What you need to know:

  • The postmortem examination established that the deceased had died due to an acute heart failure and a witness had seen Nyangasi strangling his wife and the witness had found the deceased breathless following the incident.

In a murder trial, one of the cardinal issues that court decides upon, is the intention to cause death; that is whether or not the death of the deceased was caused with malice aforethought. And so, when Appollo Nyangasi was tried for the murder of his wife Christine Nyangasi Dambio, court had to decide when he actually planned or intended to kill his wife.

The postmortem examination established that the deceased had died due to an acute heart failure and a witness had seen Nyangasi strangling his wife and the witness had found the deceased breathless following the incident.

Death, in this case, was attributed to neurogenic cardiac failure that resulted from pressure applied to the neck. Court, therefore, ruled that the death of Christine was unlawful.

Intention to cause death

Malice aforethought is deduced if it can be proved that there was an intention to cause death or that the accused person was aware that the act or omission he or she occasioned would probably cause death.

Courts have, time and again, stated that the intention to cause death is not altogether an easy thing to establish or pinpoint because it is hard to tell what goes on in a person’s mind especially where his or her intention has not been expressed in any form. It is sometimes even more difficult to determine whether the person accused of murder was aware if his or her action would probably cause death. In this particular case the questions were if Nyangasi had the intention to kill his wife when he followed her to the toilet and held her by the neck and whether he actually knew that forcefully holding his wife by the neck would have led to her death.

Case law has provided a few guidelines to make a reasonable inference on this point.

In cases where a deadly weapon such as a gun, a spear, a knife, a machette, a big stick or an iron bar is applied against a vulnerable part of the victim’s body, courts have been quick to infer the requisite intention or knowledge. The vulnerable parts of the body include the head, the neck, the chest or abdomen. Another area the courts have relied upon to infer the intention or knowledge to cause death is the behaviour of the accused person before, at the time of, or after the offence. 

Fiona Aguram, a niece to Christine Nyangasi told court that she slept with her aunt, the deceased, on the night before her death. On July 24, 2010, in the morning she heard a loud bang on the metallic door of the house they slept in and she also heard Nyangasi cursing, shouting and hurling insults at his wife.

Nyangasi’s conduct forced them to open the door.
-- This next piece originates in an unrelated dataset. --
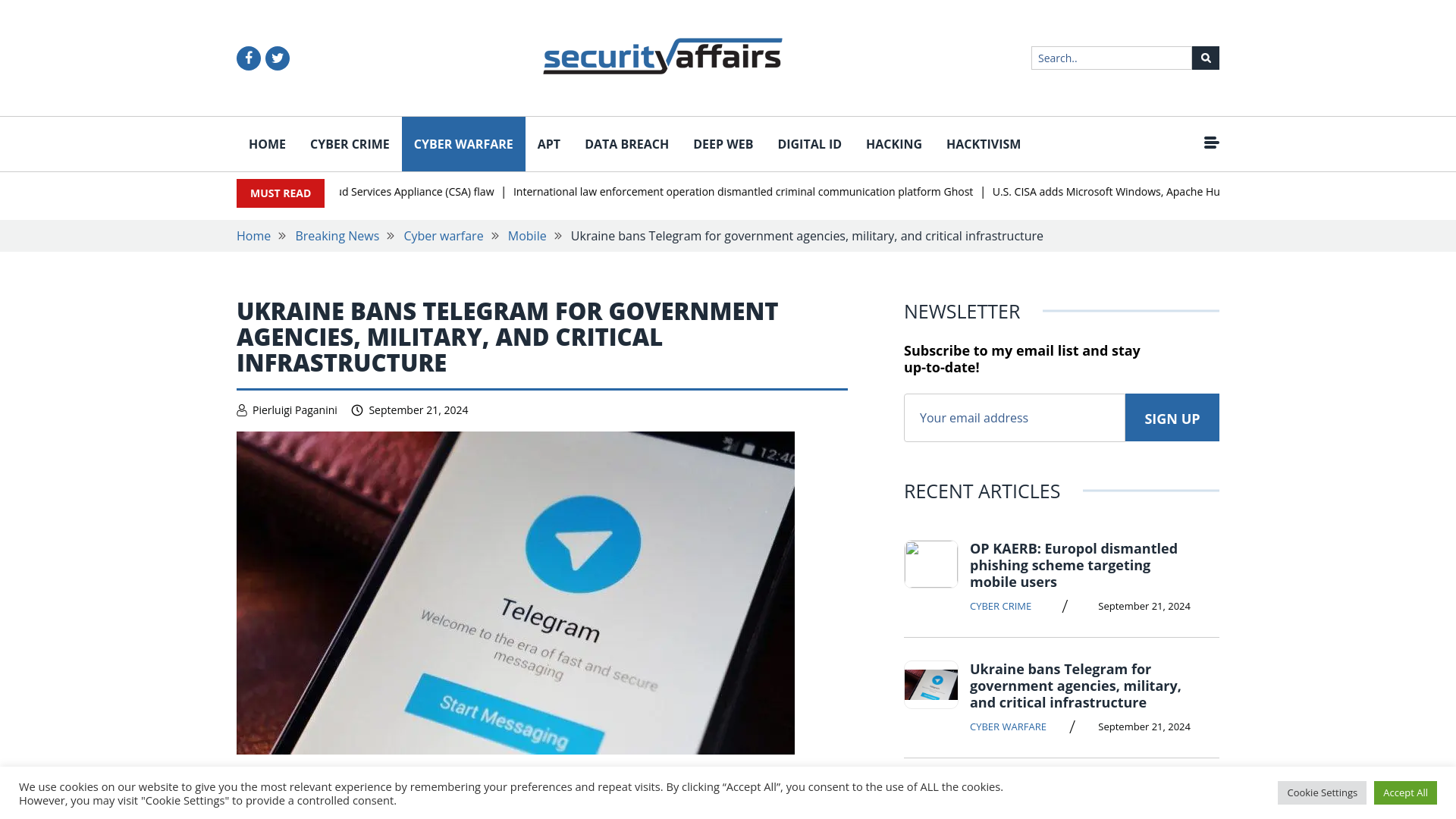Click the Accept All cookies button
This screenshot has height=819, width=1456.
coord(1405,792)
Nyangasi is said to have told his wife that she would be dead by midday.

According to the evidence of Aguram, Christine moved to ease herself in the toilet which was outside the house but Nyangasi followed her to the toilet.

However, shortly afterwards, she heard Christine scream from the toilet and this forced her to rush to the toilet where she saw Christine lying down on the floor and Nyangasi had his hands around her neck, strangling her and Christine struggling to free herself. This evidence was corroborated by that of Brenda Namugo, another niece to the deceased, who testified that she saw Nyangasi follow his wife to the toilet, heard the loud scream and saw Nyangasi rush out from the toilet.

Discrepancy

The lawyers representing Nyangasi, however, told court that the narration by Aguram and Namugo were not reflected in their police statements recorded shortly after the death of Christine; to the lawyers what these witnesses told court were afterthoughts and deliberate attempts to lie to court.
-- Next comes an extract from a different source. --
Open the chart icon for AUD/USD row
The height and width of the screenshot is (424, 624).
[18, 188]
The law governing inconsistencies or discrepancies is to the effect that grave inconsistencies, if not satisfactorily explained, will result in the evidence of the witness being rejected. Minor inconsistencies will not usually have that effect unless they point to deliberate untruthfulness.

A contradiction is minor if it does not go to the root of the case, and where the witness never intended to tell deliberate lies. It is open to court to find that a witness has been substantially truthful even when he or she may have lied in some particular respect. The veracity of a witness must be assessed on his or her evidence as a whole. If he or she has been found to be untruthful in one part of his or her evidence, then in the absence of a reasonable explanation, the remainder of that evidence should only be accepted with the greatest caution.

State of confusion

A look at the statement made at the police by Namugo and the narrative in court clearly showed that some of the information given in court was not contained in the police statements. Namugo told court that she made the statement to the police at about mid-day on the day the incident took place; that she was in a state of confusion and never realised what the police captured or did not capture. Court was not availed the statement made by Anguram and was not therefore in a position to comment on the issue raised.
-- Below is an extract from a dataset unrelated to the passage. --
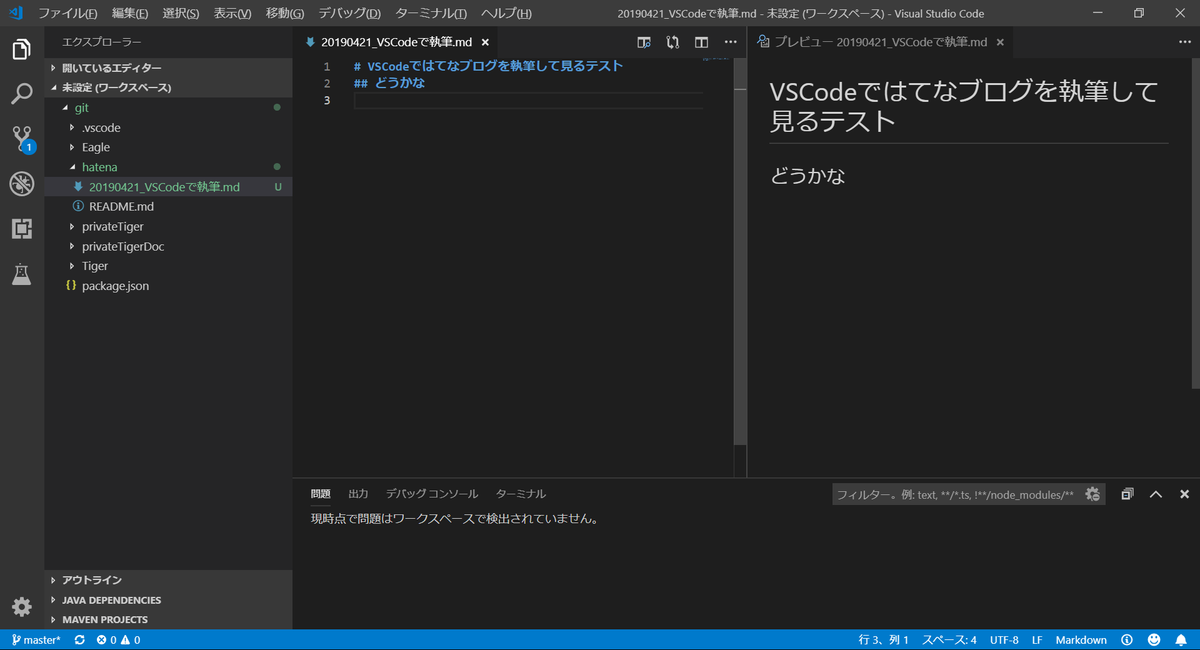Viewport: 1200px width, 650px height.
Task: Open Source Control view showing 1 pending change
Action: click(21, 138)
In a previous case, a judge considered the discrepancy between a police statement and the testimony in court and ruled that the witness statement in court is what court will accept as the lawyers for the accused person have the opportunity to cross-examine the witness. The statement to the police is neither stated on oath nor is the witness cross-examined on it.

In light of the explanation offered by the witness on the circumstances under which the statements were recorded, court was satisfied that chances were high that the witnesses may have been in a state of confusion then. Court was also satisfied that Anguram and Namugo were truthful in their testimony.